Data section —
Segment Open

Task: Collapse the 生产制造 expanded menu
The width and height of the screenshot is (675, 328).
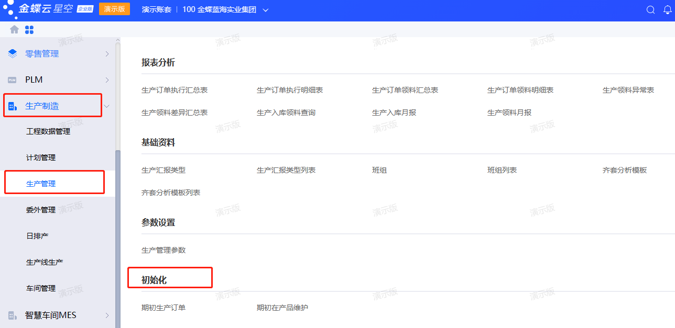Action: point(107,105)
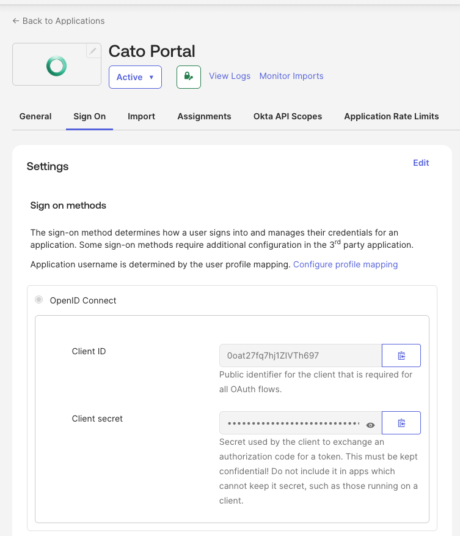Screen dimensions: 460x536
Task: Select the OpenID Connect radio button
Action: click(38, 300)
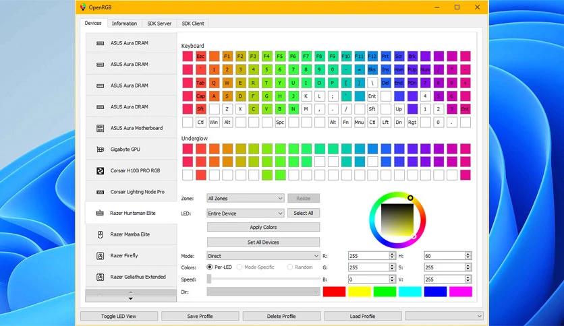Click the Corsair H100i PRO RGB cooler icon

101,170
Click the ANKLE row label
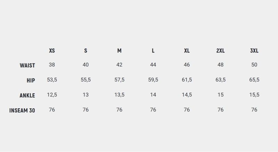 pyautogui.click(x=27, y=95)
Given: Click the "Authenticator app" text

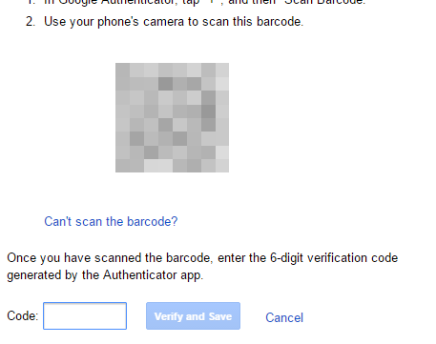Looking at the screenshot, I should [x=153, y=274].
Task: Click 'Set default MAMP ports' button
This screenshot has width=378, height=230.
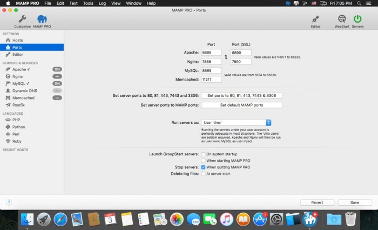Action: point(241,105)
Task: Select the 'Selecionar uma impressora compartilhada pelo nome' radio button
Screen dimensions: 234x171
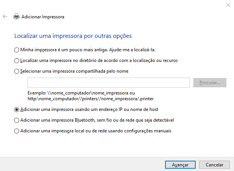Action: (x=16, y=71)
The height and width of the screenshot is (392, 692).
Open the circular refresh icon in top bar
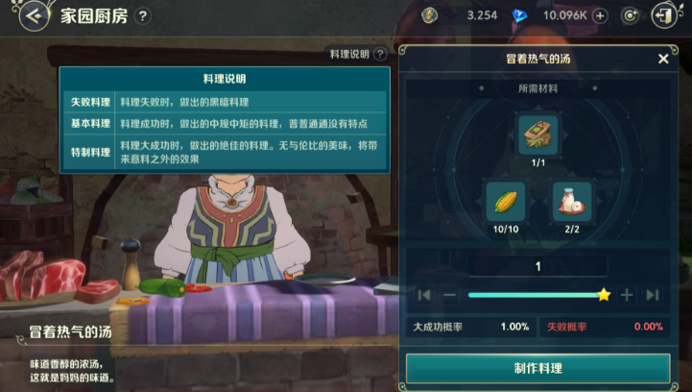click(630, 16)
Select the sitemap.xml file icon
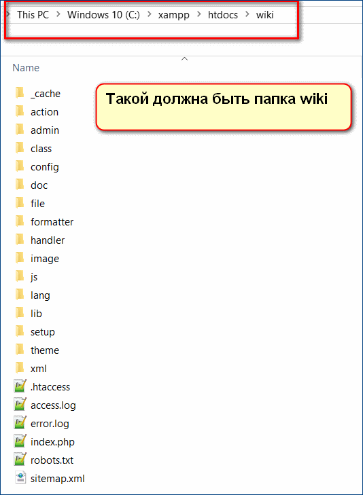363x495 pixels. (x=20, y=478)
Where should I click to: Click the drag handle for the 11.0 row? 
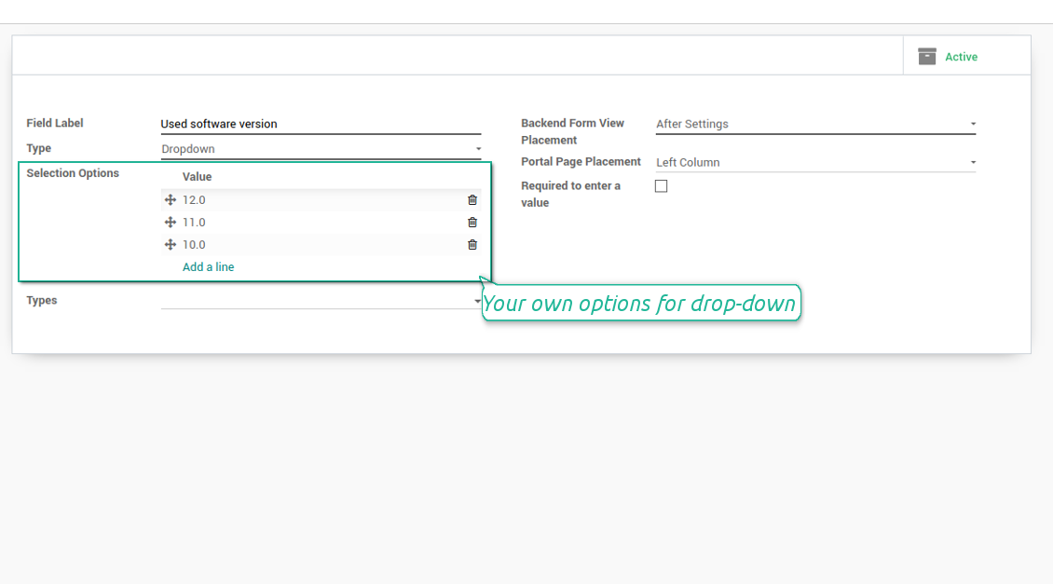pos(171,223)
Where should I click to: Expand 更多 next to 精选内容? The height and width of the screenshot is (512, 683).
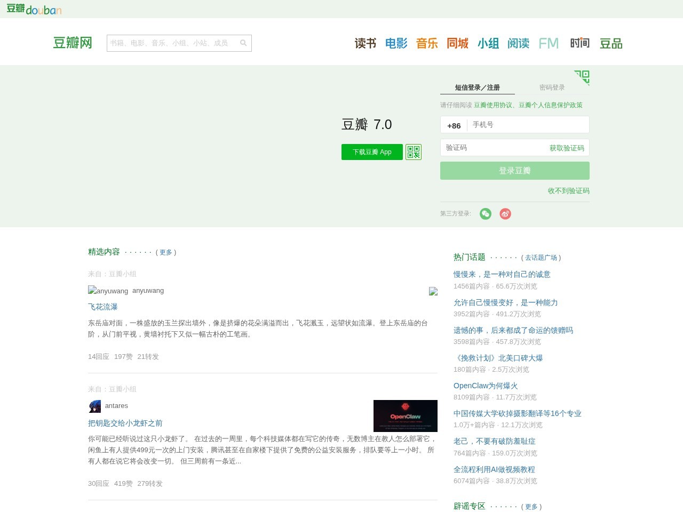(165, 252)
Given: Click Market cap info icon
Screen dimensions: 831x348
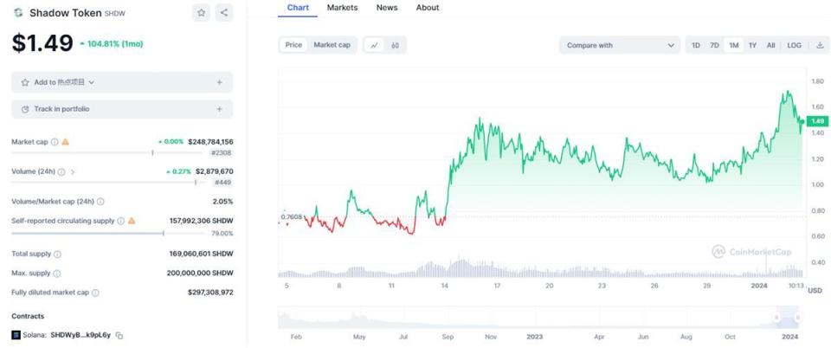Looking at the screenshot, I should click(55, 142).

Segment Closed
Segment Open

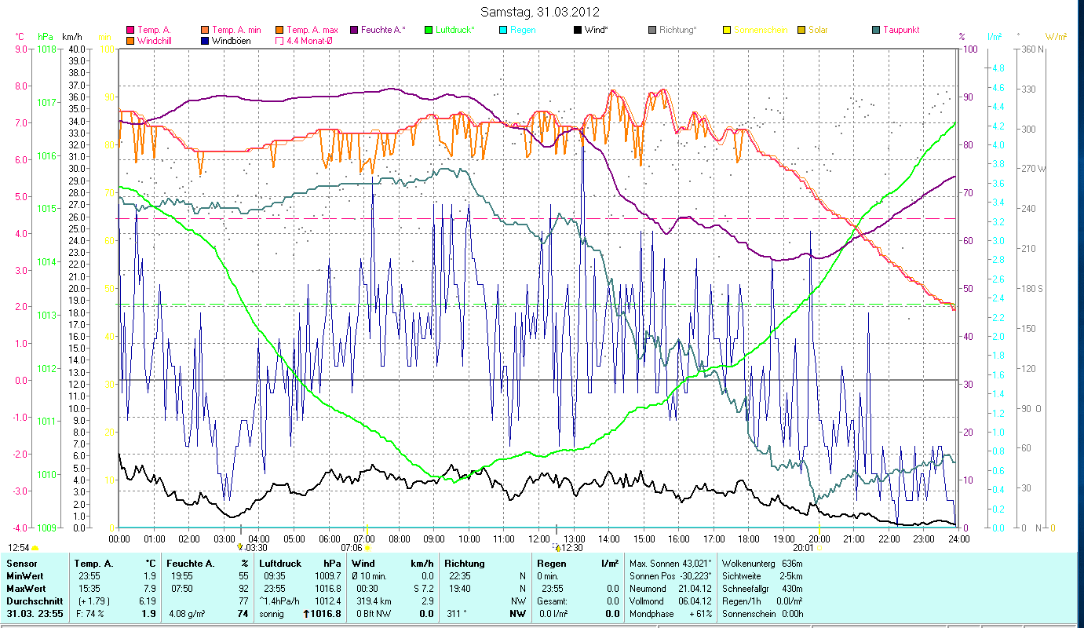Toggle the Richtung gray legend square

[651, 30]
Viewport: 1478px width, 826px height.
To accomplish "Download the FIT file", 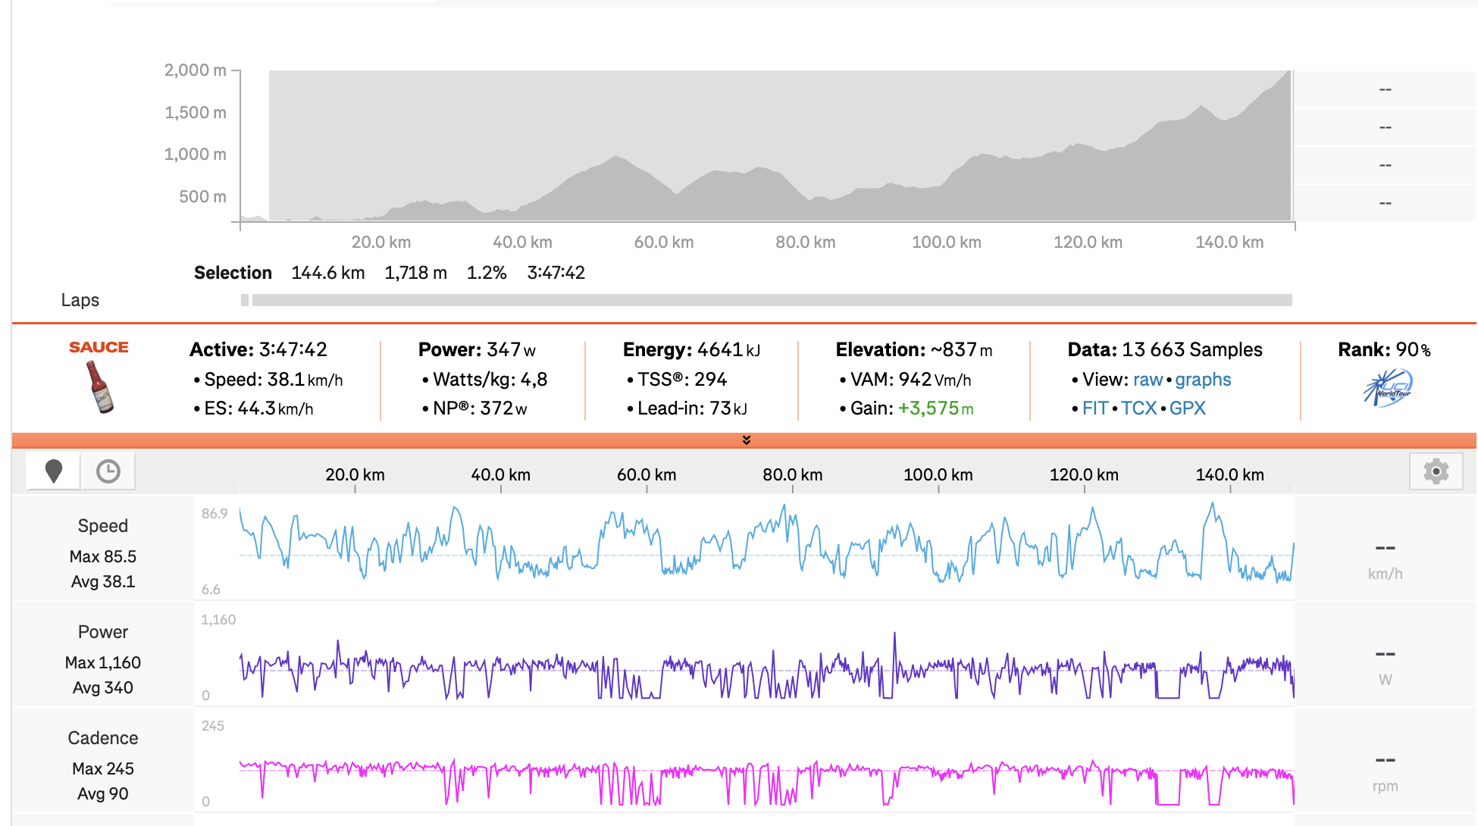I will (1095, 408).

Segment Closed

Problem to solve — Within the listing above, the stretch from the line with "Task: Collapse the 生产制造 expanded menu" down to the line with "Task: Select the 'Selecionar" is to be given again exactly, end lines included and pictures excluded.

Answer space —
Task: Collapse the 生产制造 expanded menu
The width and height of the screenshot is (675, 328).
Action: point(107,105)
Screen dimensions: 460x536
Task: Select the OpenID Connect radio button
Action: click(38, 300)
Click the Corsair H100i PRO RGB cooler icon

101,170
Click the ANKLE row label
 pyautogui.click(x=27, y=95)
Given: Click the "Authenticator app" text

Looking at the screenshot, I should [x=153, y=274].
Task: Click 'Set default MAMP ports' button
This screenshot has width=378, height=230.
Action: point(241,105)
Task: Select the 'Selecionar uma impressora compartilhada pelo nome' radio button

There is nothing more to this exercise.